● Tasks to complete
a) Print the part of the soilDB text starting at "# Create a local" and ending at "data that downloadSSURGO()".
b) Decide whether each statement agrees with the soilDB text: (i) The demonstration uses Morton and Stanton counties in Kansas. (ii) downloadSSURGO() returns the path to a GeoPackage database. (iii) The suggested SQLite-based format is GeoPackage. Answer yes or no for each and quote the deciding words of the soilDB text.

Overview
The soilDB
package provides tools for accessing and
working with soil survey data from the USDA-NRCS. Two key functions,
downloadSSURGO()
and createSSURGO()
,
streamline the process of acquiring and preparing SSURGO data into a
local SQLite (GeoPackage) database–similar to the functionality offered
by SSURGO
Portal.
This vignette demonstrates how to use these functions with Morton and
Stanton counties, Kansas
(areasymbol = c("KS129", "KS187")
).
Download SSURGO Data
downloadSSURGO()
will download the official SSURGO
dataset for the specified areasymbol
and return the path to
the ZIP archive.
library(soilDB)
gpkg_dir <- tempdir()
AREASYMBOLS <- c("KS129", "KS187")
ssurgo_zip <- downloadSSURGO(
areasymbol = AREASYMBOLS,
destdir = gpkg_dir
)
We specify destdir
as the destination directory to
download ZIP files by areasymbol from Web Soil Survey. If unspecified
exdir
is the same as destdir
and is the
directory the ZIP files get extracted to.
Create a Local SSURGO Database
The createSSURGO()
function uses the sf
and
RSQLite
packages internally to build a SQLite database. The
suggested SQLite-based format to use is GeoPackage (".gpkg"
file).
# Create a local GeoPackage from the downloaded ZIP
gpkg_path <- file.path(gpkg_dir, "ssurgo.gpkg")
createSSURGO(
gpkg_path,
exdir = gpkg_dir
)
Here we pass exdir
so createSSURGO()
knows
where to look for the data that downloadSSURGO()

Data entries

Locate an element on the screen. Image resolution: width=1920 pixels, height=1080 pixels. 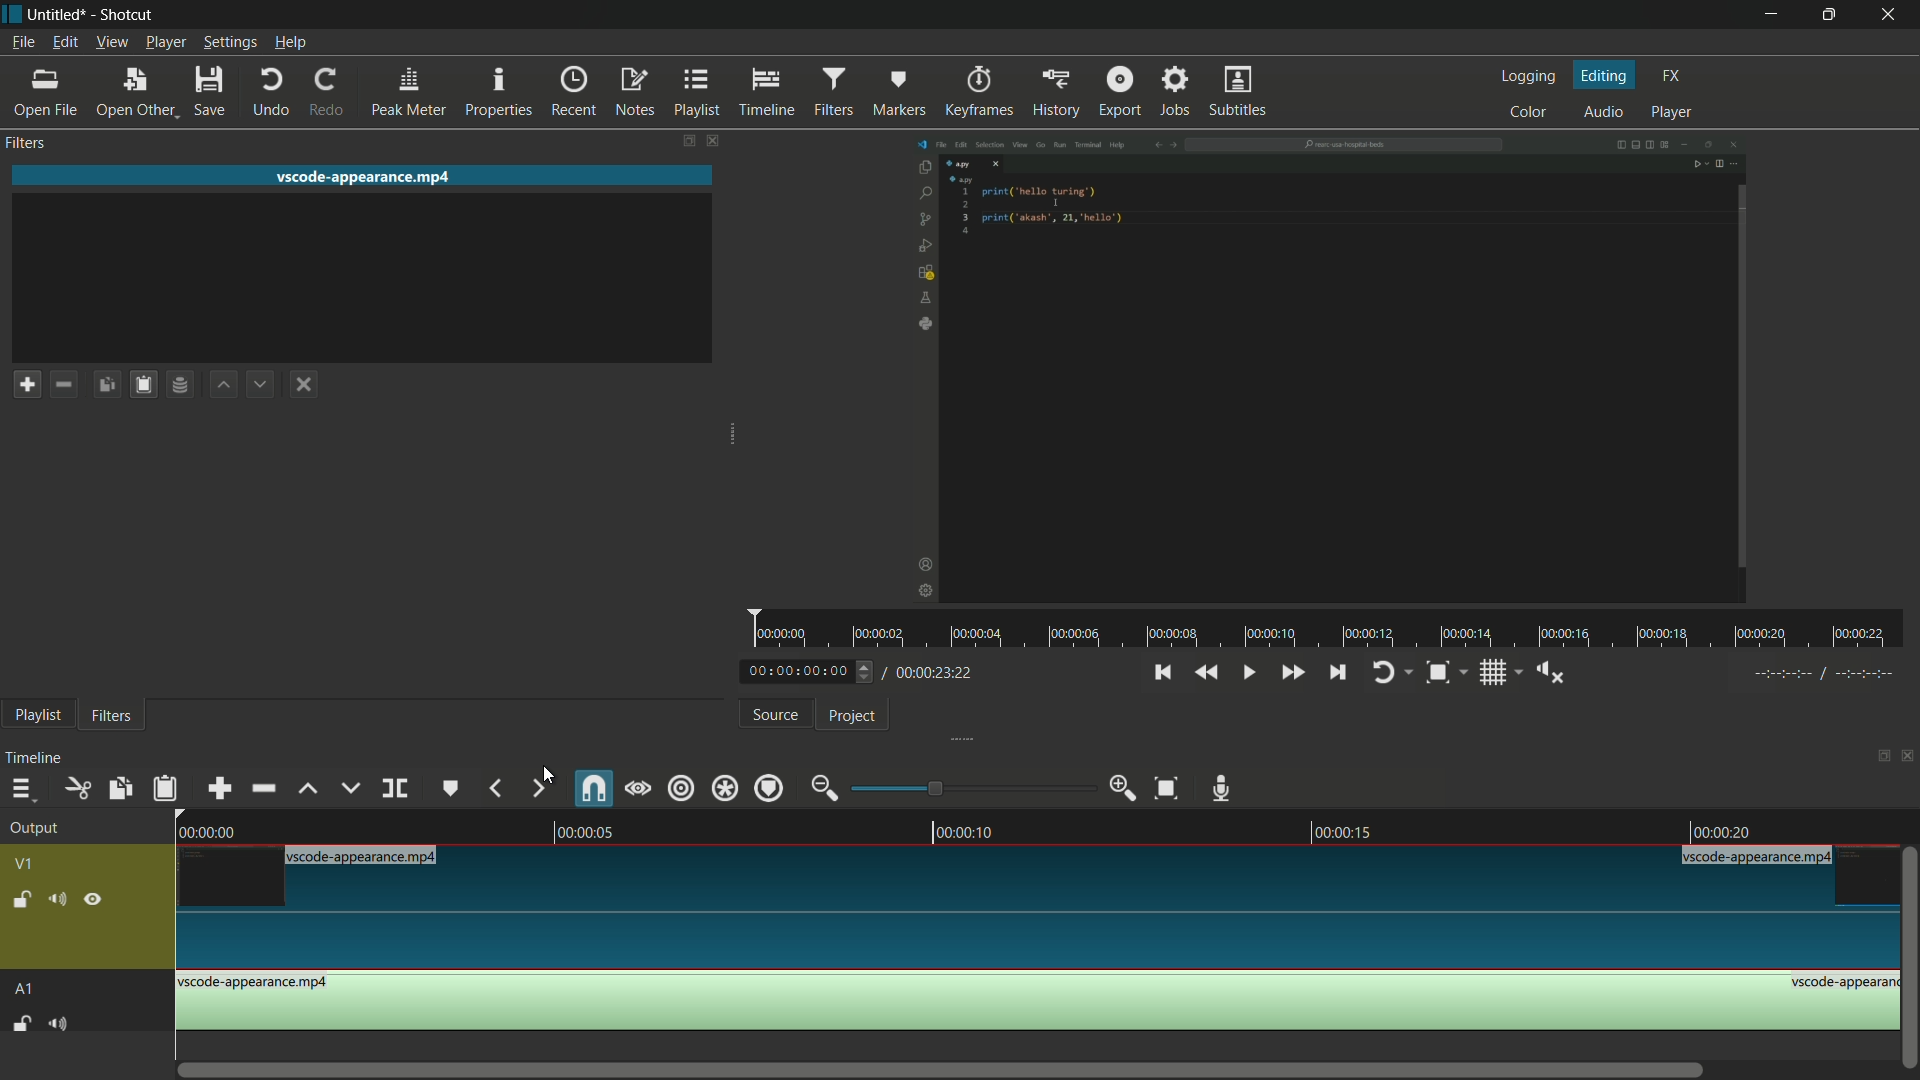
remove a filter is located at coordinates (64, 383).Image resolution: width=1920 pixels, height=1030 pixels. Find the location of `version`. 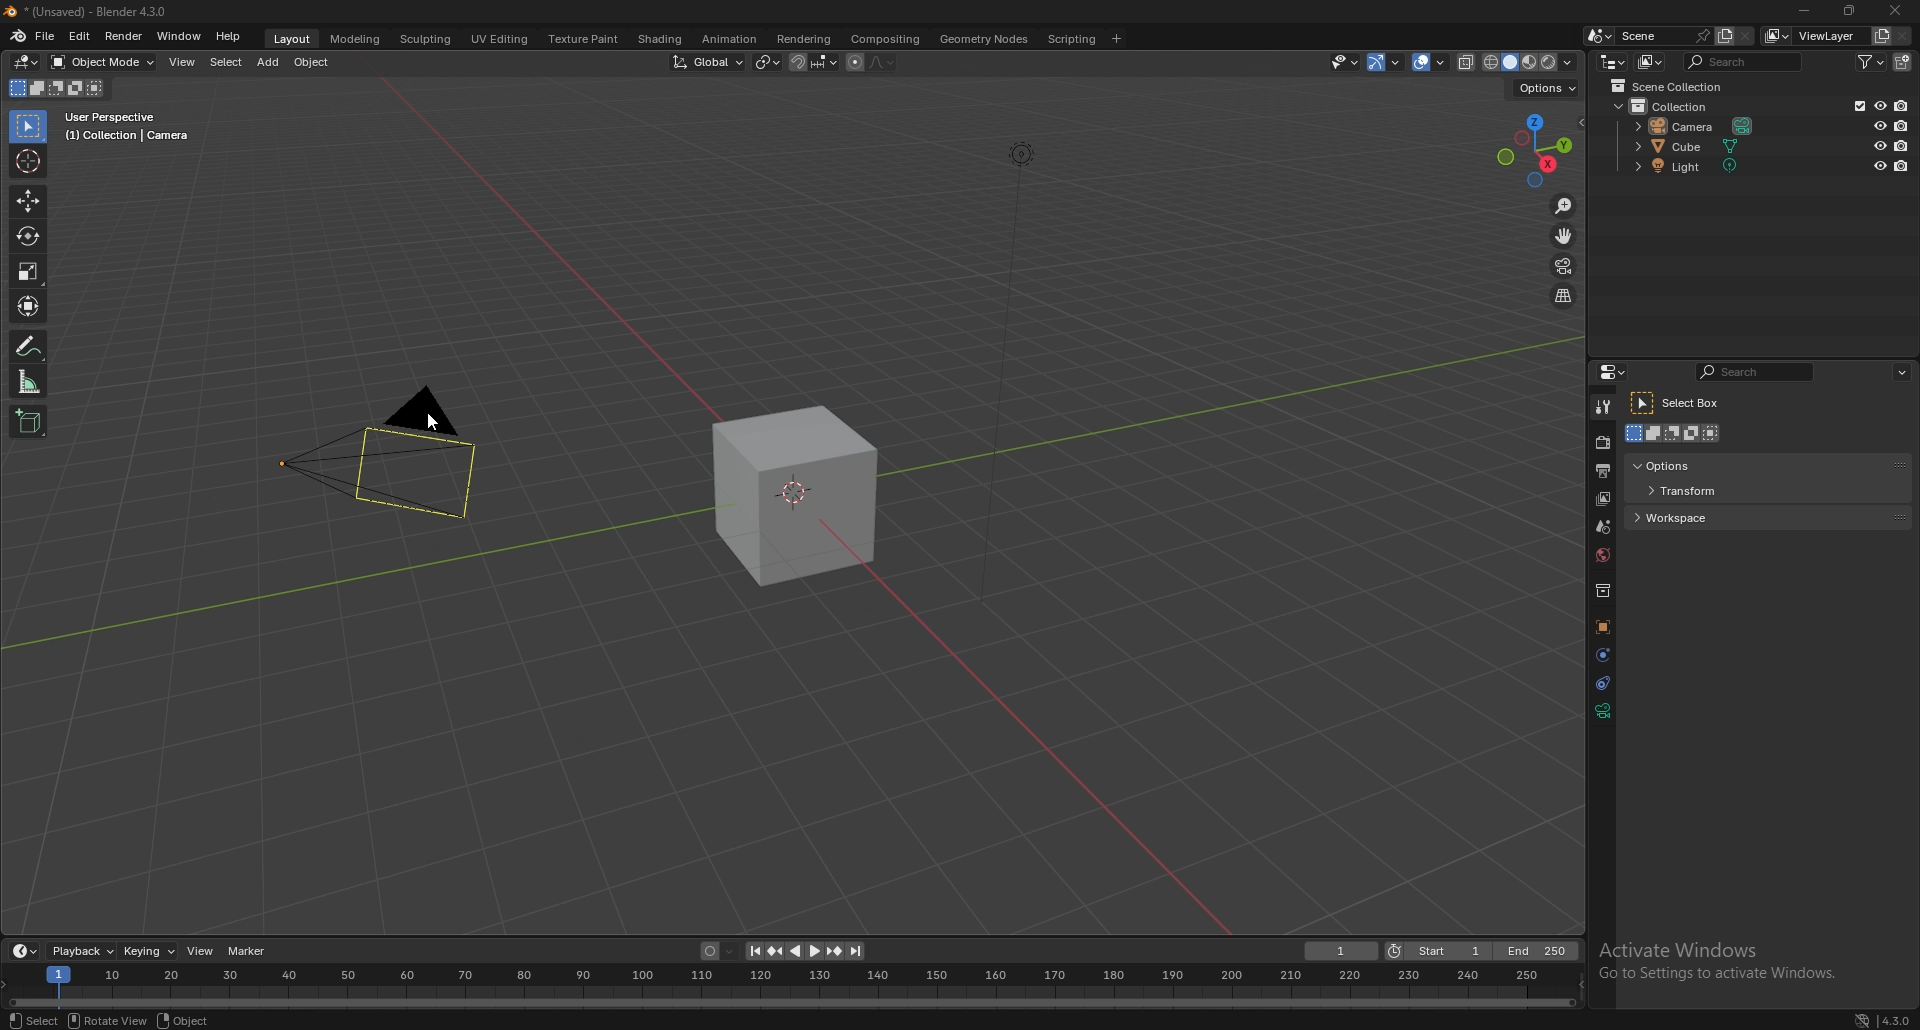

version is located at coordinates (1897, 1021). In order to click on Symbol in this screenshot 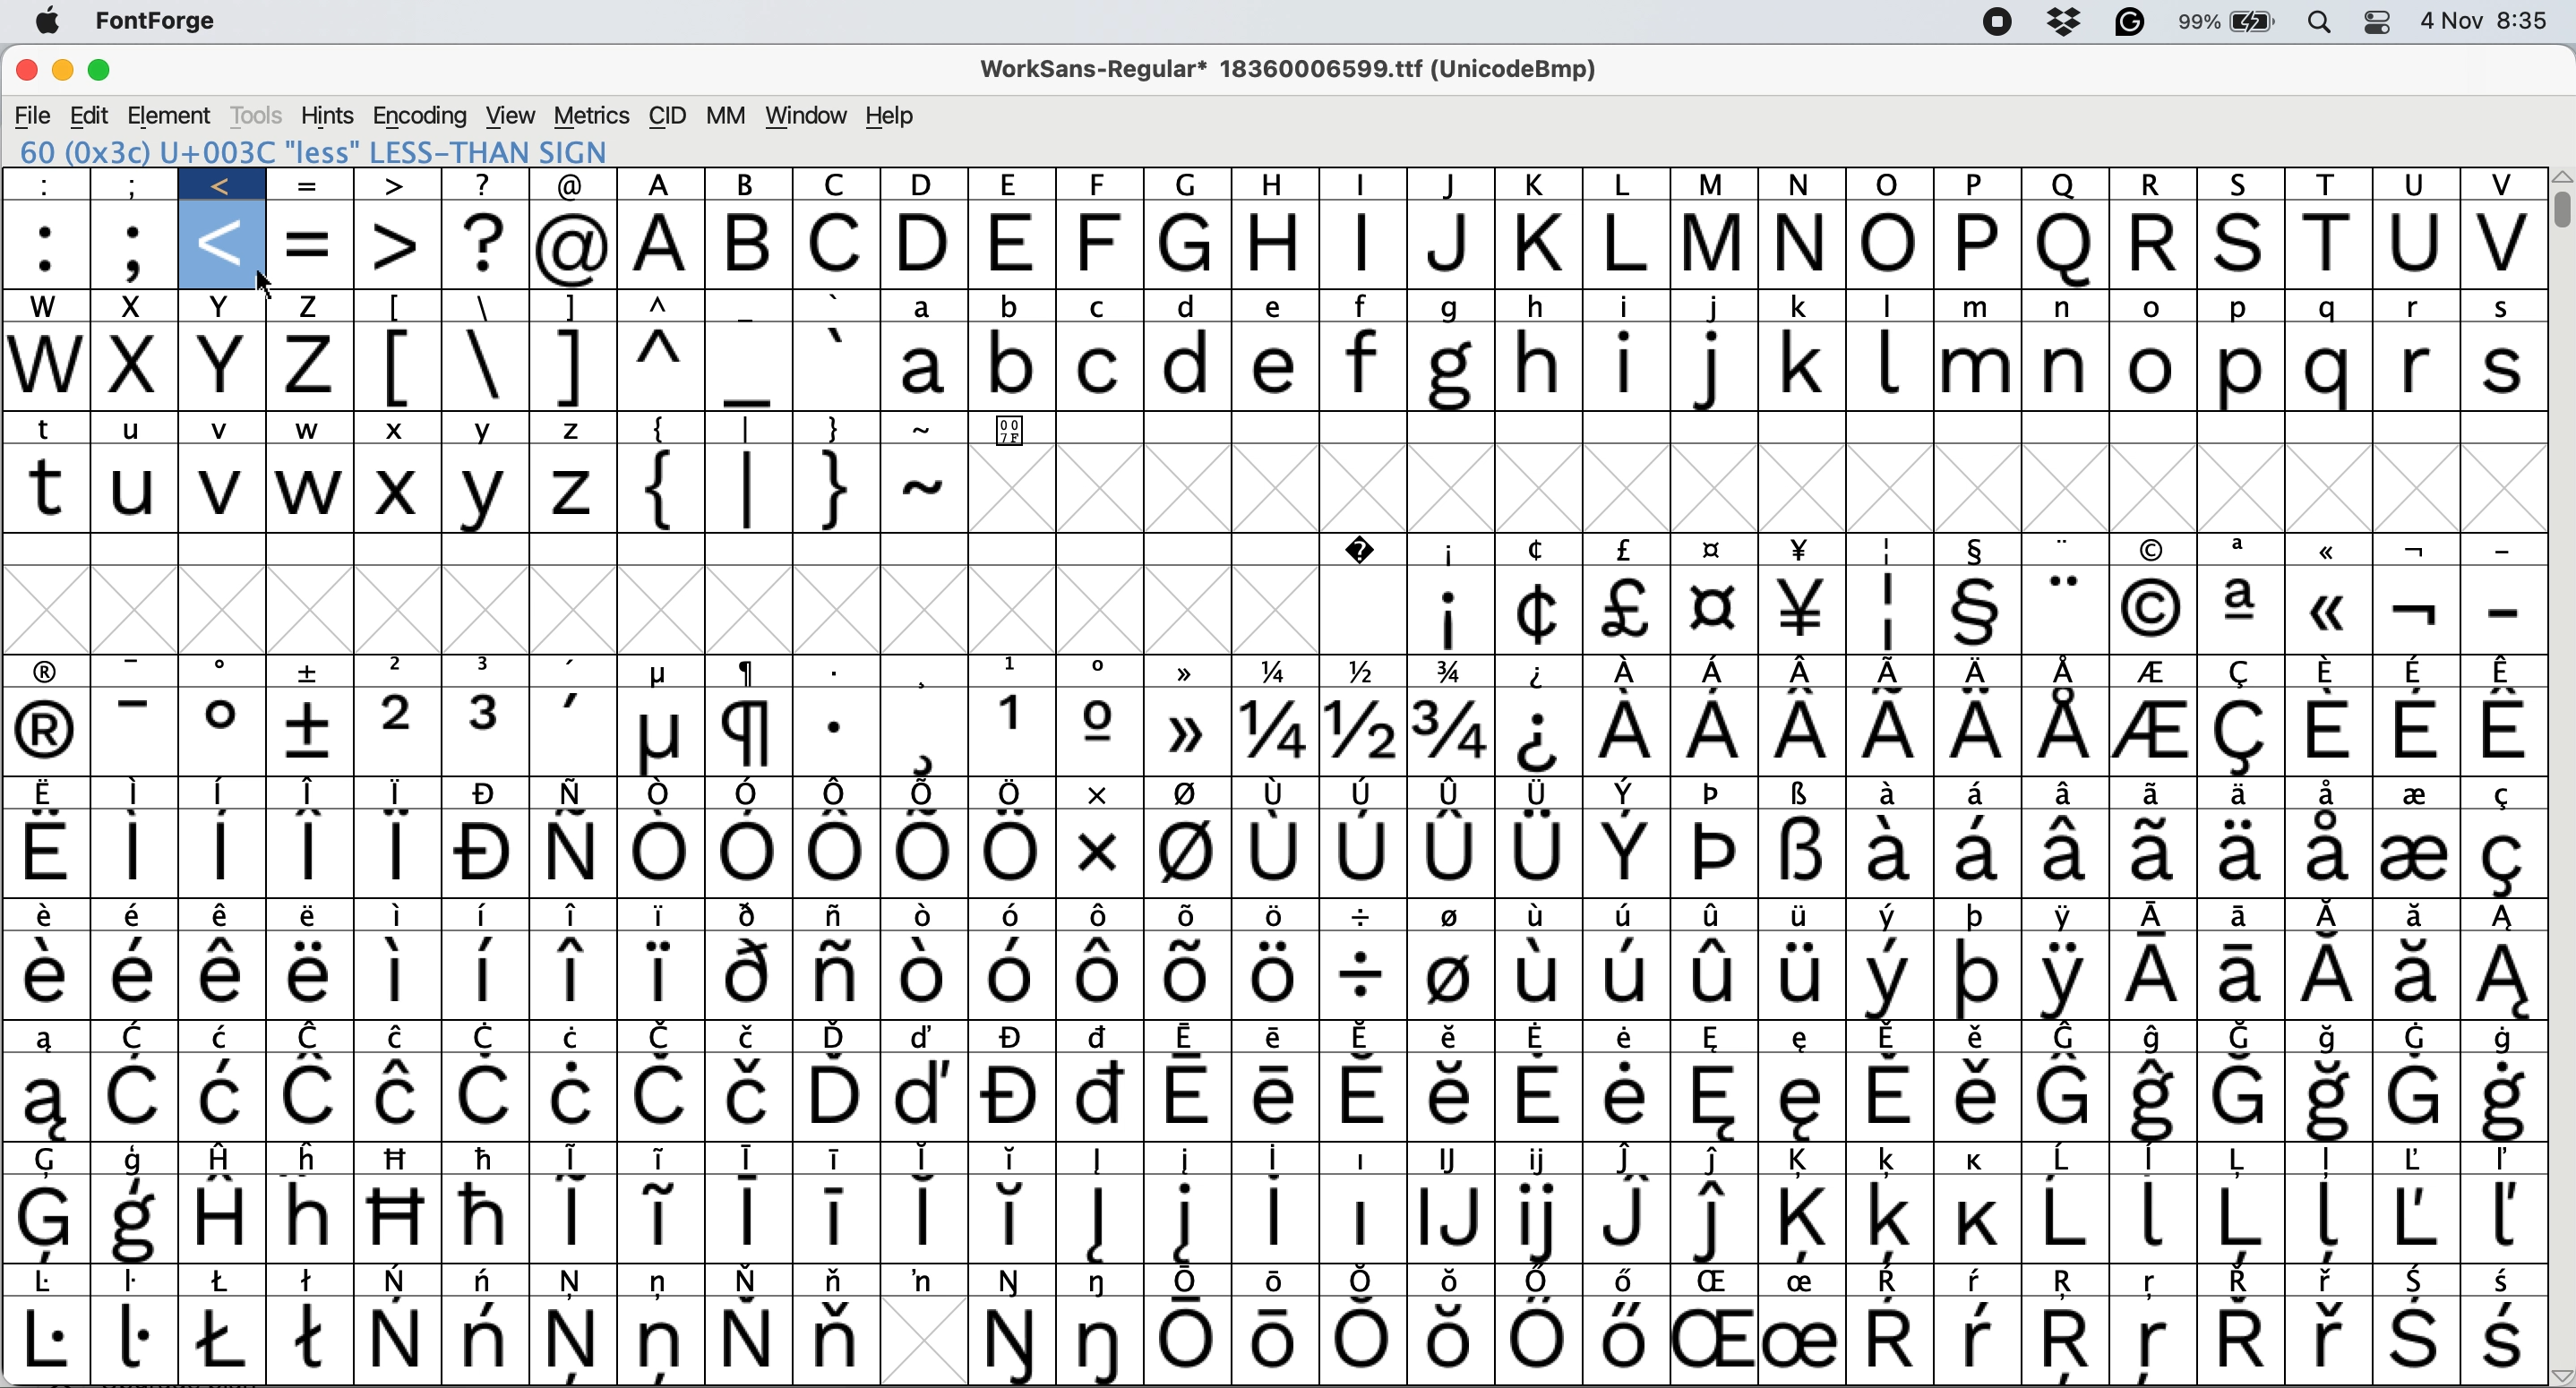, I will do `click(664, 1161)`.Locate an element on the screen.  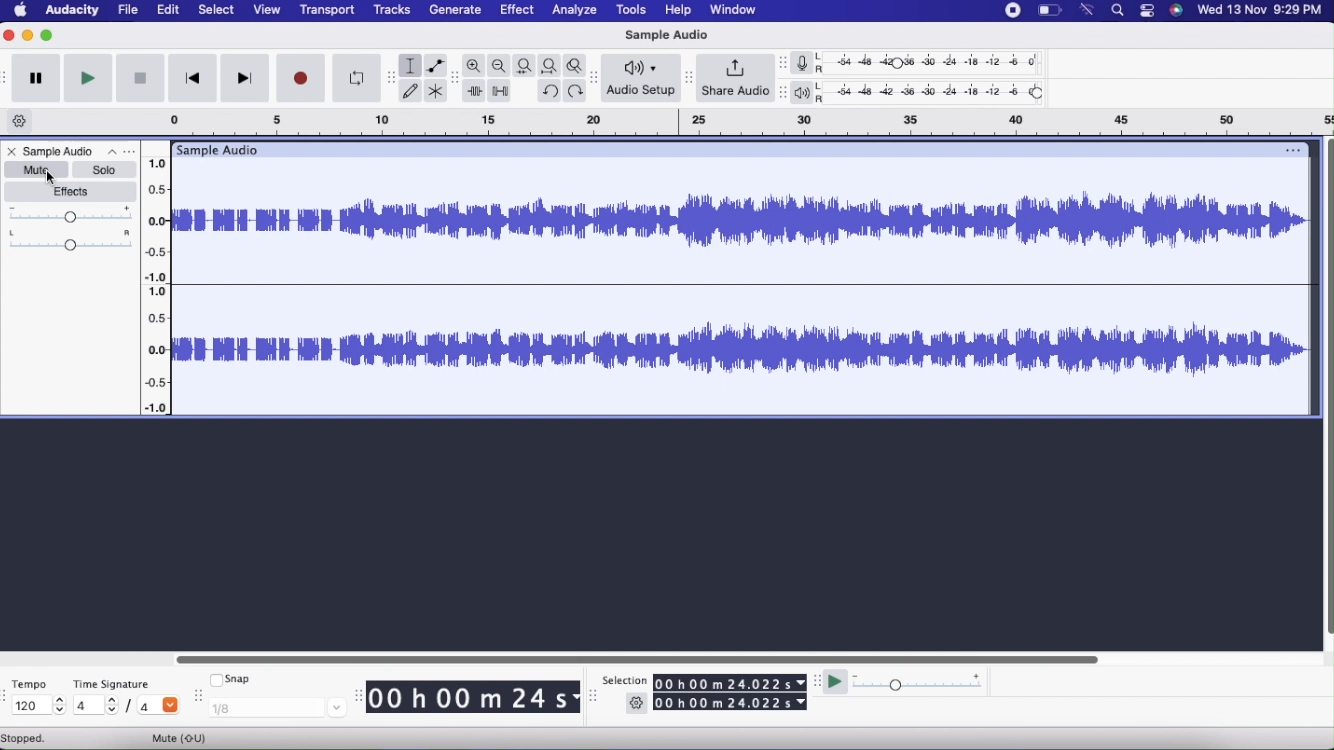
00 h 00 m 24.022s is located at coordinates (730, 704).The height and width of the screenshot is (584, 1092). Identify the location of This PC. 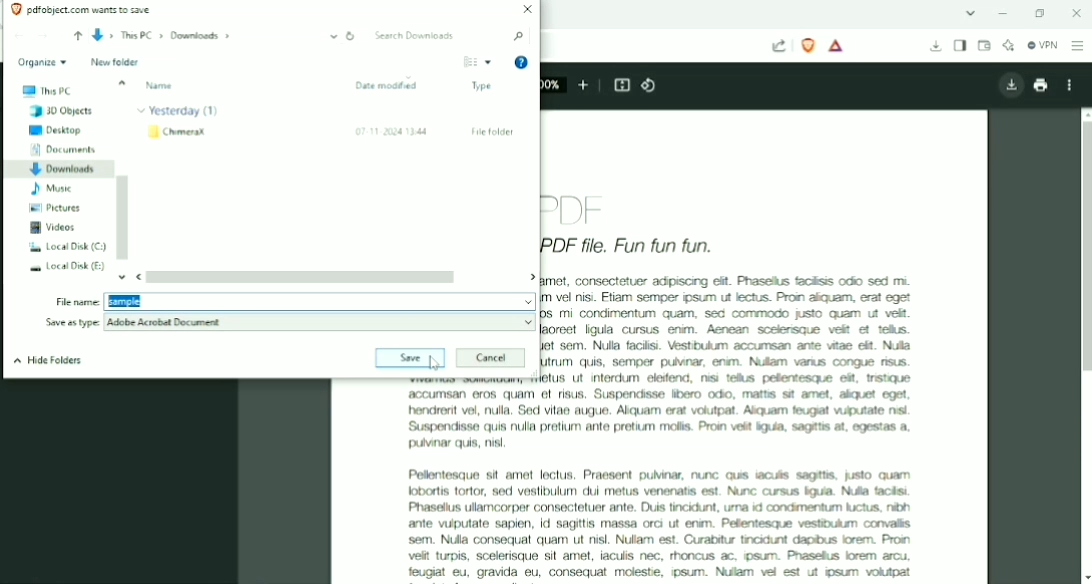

● Solutions below
a)
# Create a local GeoPackage from the downloaded ZIP
gpkg_path <- file.path(gpkg_dir, "ssurgo.gpkg")
createSSURGO(
gpkg_path,
exdir = gpkg_dir
)
Here we pass exdir
so createSSURGO()
knows
where to look for the data that downloadSSURGO()

b)
(i) Yes: "Morton and Stanton counties, Kansas".
(ii) No: "the ZIP archive".
(iii) Yes: "suggested SQLite-based format to use is GeoPackage".